I just went threw this 4 weeks ago when I switch over my sonar to the arches.*USE SHEILDED WIRE*,from the unit all the way to your battery.Then the wire can touch any thing and you will have know problems.
Then 2 days after I did all that my transducer went bad,oh well.


----------



## leadcorebean (Jul 17, 2006)

i have a feeling my ducer is bad. i switched over a new power line last night and the screen kept freezing up then it would move and freeze again. then i got out and felt the ducer and it was clicking or had a pulse to it. ill see what it does on the lake later. bigmtman what was the signs of yours being bad? and did u send it in or buy a new one? 
thanks


----------



## Bigmtman (Feb 4, 2008)

Mine only on the sonar side was getting a lot of pencil thick,1/4-1" long lines running up and down the screen.Called Lowrance and they said the transducer was bad so they are sending me a new one.My unit is only 12 months old and let me tell Lowrance service SUCKS.You will wait on hold for at least 30min and then they said one was on its way,well 2.5 weeks later no transducer and matter of fact I'm on the phone on hold right now for 38min!!!!

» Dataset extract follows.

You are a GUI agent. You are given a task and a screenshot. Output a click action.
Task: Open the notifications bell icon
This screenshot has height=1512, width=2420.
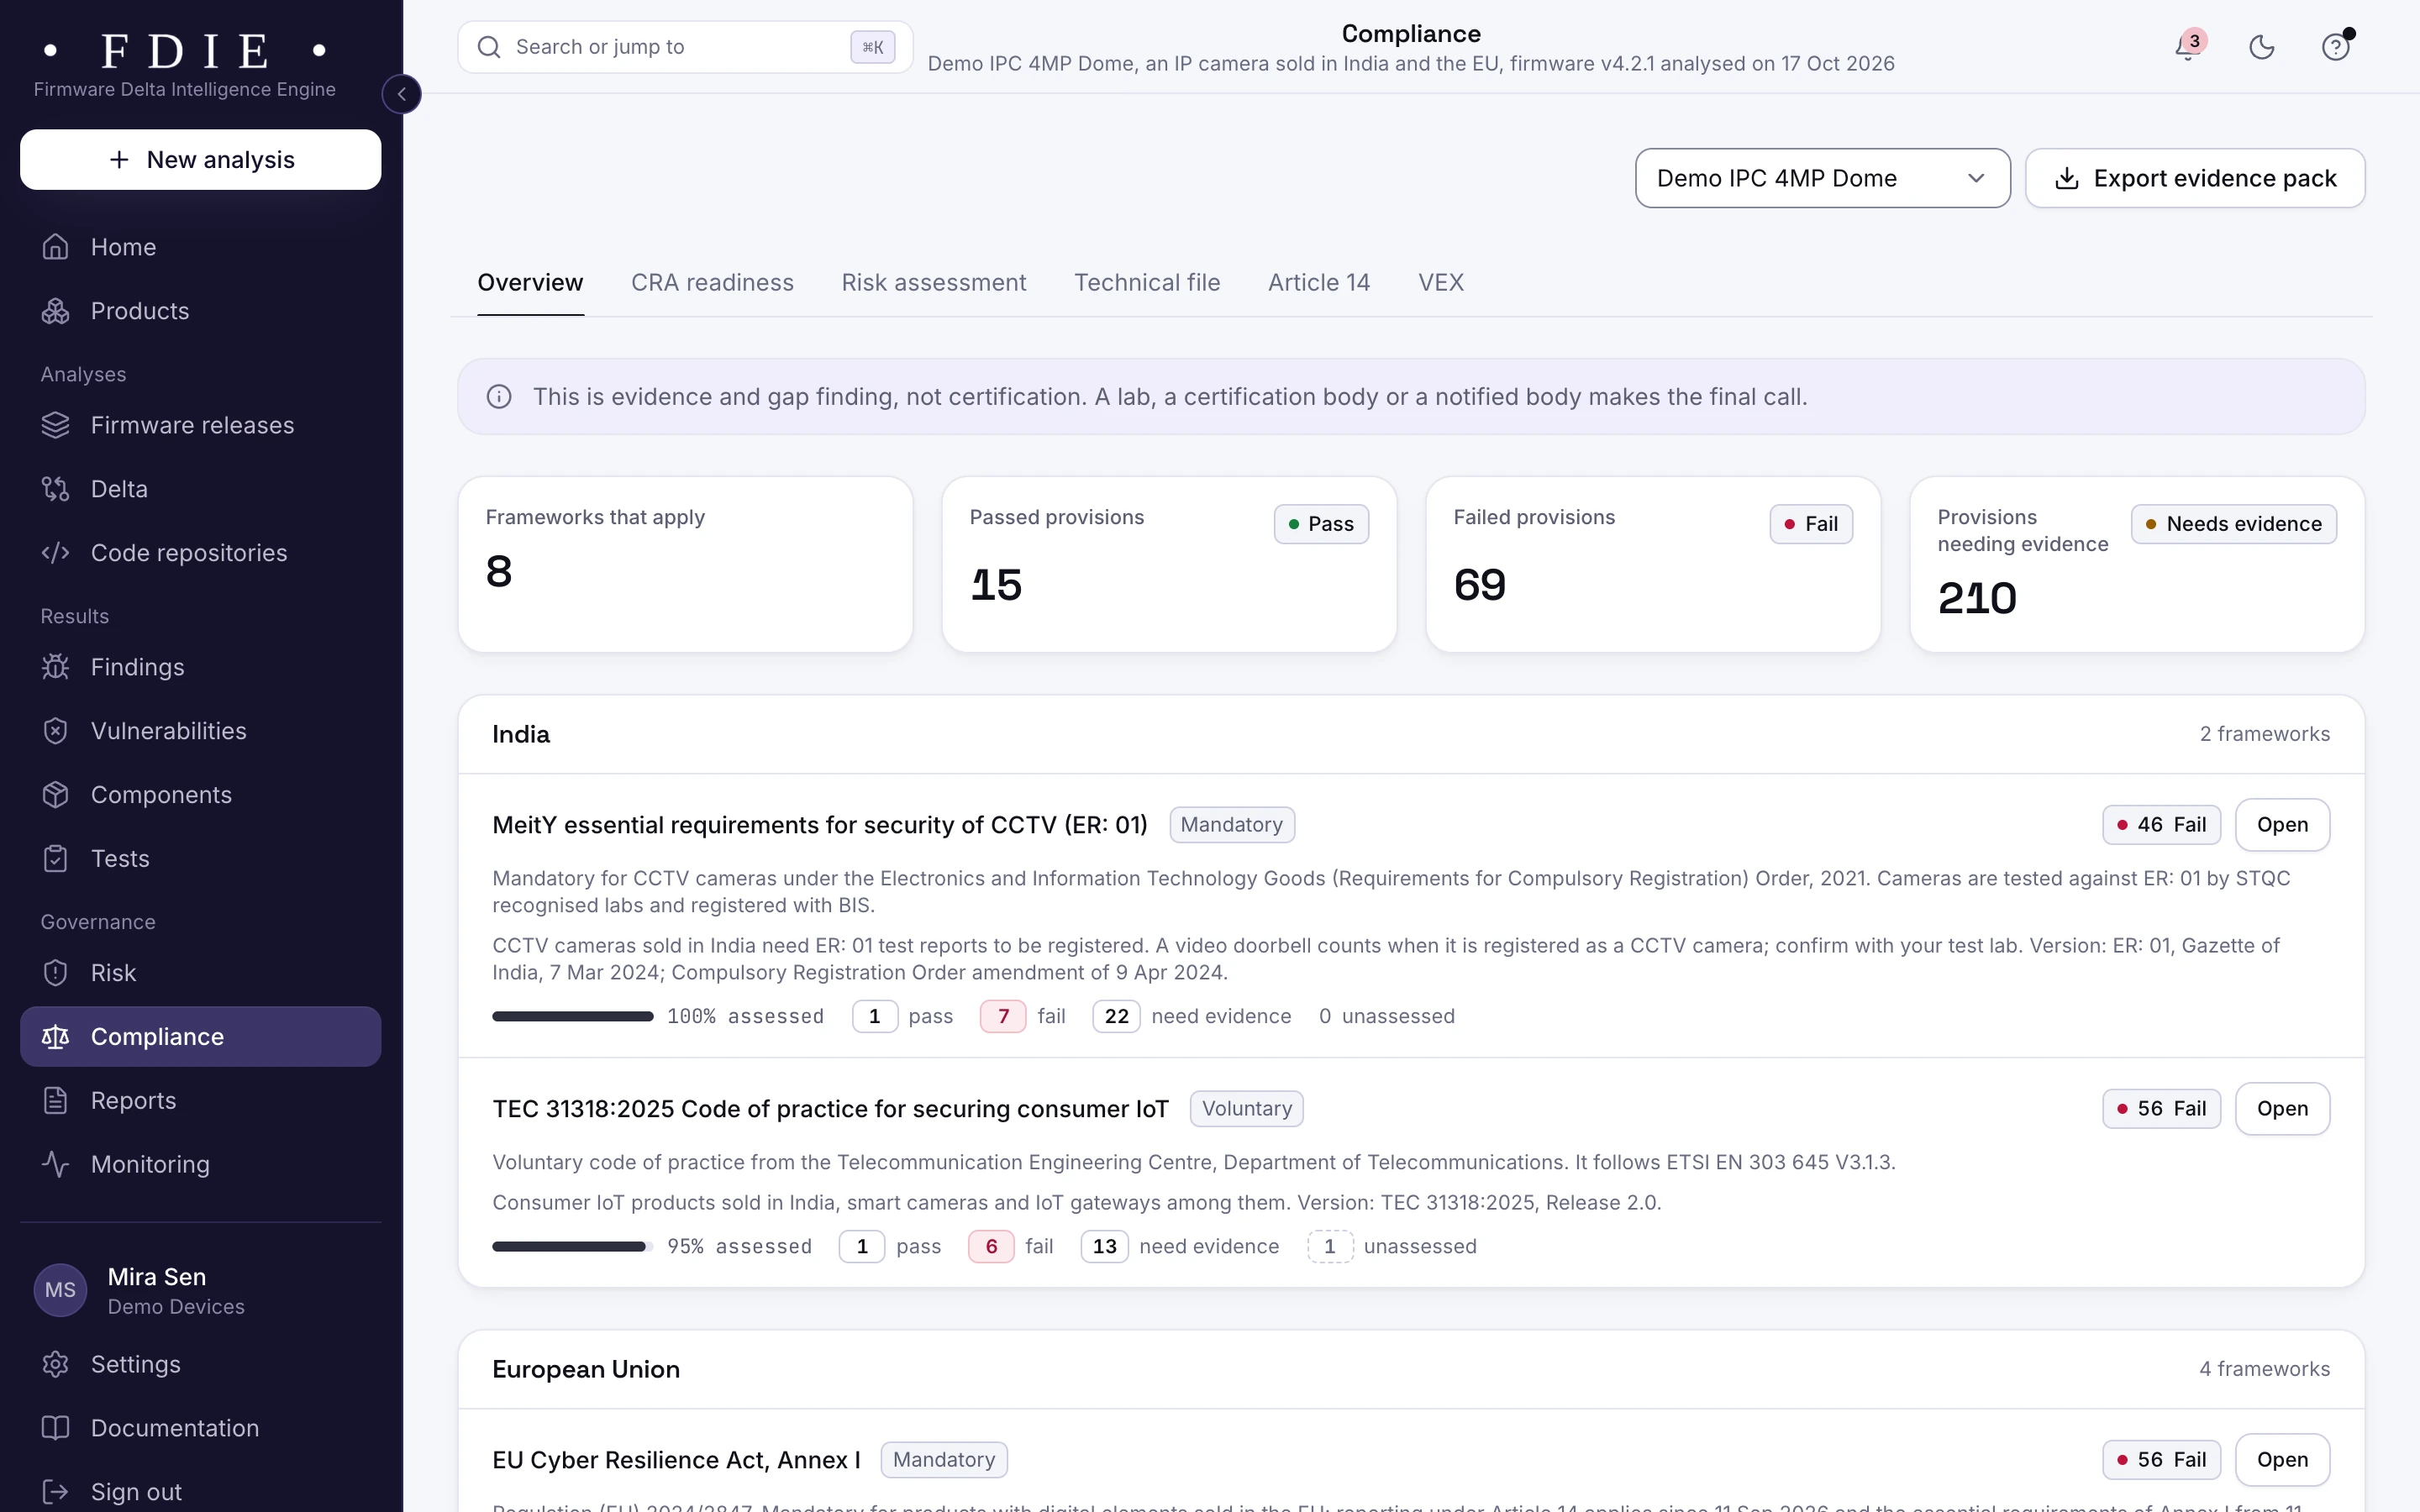click(2188, 47)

Don't know if it is true may be some one can clear this up.I have been told to never turn on the transducer out of the water it will fry it.


----------



## Bigmtman (Feb 4, 2008)

Just called Linda,got her number from another post.What a great help she was!!!She has to be one of the nicest,helpful person I have talked to in a long time.
Any way she said that her and two other tecks talked and that there was no preventive maintenance you can do the prolong the life of a transducers.When the Crystal goes it goes.The same place that has made all there transducers still does and they have not switch places.Also she said that there is absolutely no harm at all to run your unit with the transducer on while out of the water.This will not harm it at all.She said a lot of people have heard this but it is just not true.The waiting time on the phone is caused by all the phone calls about the new HD units,help and info.


----------



## leadcorebean (Jul 17, 2006)

emailed linda and explaided the problem got a response back right away and said yes the transducer was bad. new one will be here mon free of charge and just in time for a week of camping at geneva. great service from lowrance and thanks guys for all the info


----------